Estes dados nos fazem visualizar claramente que os antepassados desempenhavam um papel importante na vida dos vivos. Não se tem notícia certa a respeito de cultos domésticos entre os Tupinambá. Em algumas ocasiões, eles acreditavam que um espírito podia materializar-se, encarnando-se num de seus antepassados. Em outras, eles podiam se comunicar com os vivos através de uma ave noturna, o Matintaperera. Em vista disso, a ave tornou-se tabu: "muito se penalizariam se alguém lhe fizesse mal e, aí de quem a matasse." Quando o Matintaperera cantava à noita, pensavam que os parentes e amigos os animavam para a guerra. "Crêem firmemente que observando o que lhe indica o argúrio não só vencerão os inimigos nesta terra, mas ainda, depois da morte, o que é mais importante, irão dançar com seus ancestrais além das montanhas."
Pode-se afirmar, que boa parte da vida do Tupinambá se restringia na preocupação com seus parentes mortos e a aspiração ao Guajupiá. Em função disto, grande número de mortos foram enterrados dentro da maloca. "Se o finado é pessoa de destaque, sepultam-o na própria casa, envolvido em sua rede, juntamente os seus colares, plumas e outros objetos de uso pessoal." E, cuidavam da sepultura zelosamente, abrigando-a com coberturas de pindoba quando mudavam para outra região.
Os mortos governavam os vivos num sentido dramático. O estado de guerra quase que permanente, se mantinha em razão da necessidade irreprimível e inalienável de vingar a morte dos parentes e amigos. Os símbolos tribais que exprimiam esta necessidade vinculavam-se às próprias pessoas dos vivos, sendo adquiridos em cerimônias dolorosas (renomação), no decorrer de ritos de morte e renascimento.
Os antepassados também impregnavam a vivência de seus descendentes de outros modos. Assim, a viúva e seus filhos continuavam a viver, muitas vezes, sob o mesmo teto do falecido. A conservação dos túmulos e a lamentação obrigatória dos mortos a ela ligada punham constantemente os parentes consangüíneos e afins em relação com os antepassados. O perigo do massacre dos crânios dos esqueletos obrigava-os a manter vigilância sobre os seus túmulos.

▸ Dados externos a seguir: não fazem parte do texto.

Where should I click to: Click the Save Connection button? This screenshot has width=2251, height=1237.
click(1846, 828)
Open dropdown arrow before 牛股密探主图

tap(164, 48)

De acordo com o método tribal de explicação da genealogia, a cultura Tupinambá atribuía pouca importância a mulher. Os artigos bibliográficos compulsados, nos fazem concluir que excepcionalmente uma mulher podia alcançar o Guajupiá. Esta cultura acentuava o papel dos parentes masculinos da linha paterna, subestimando as outras espécies de relações de parentesco.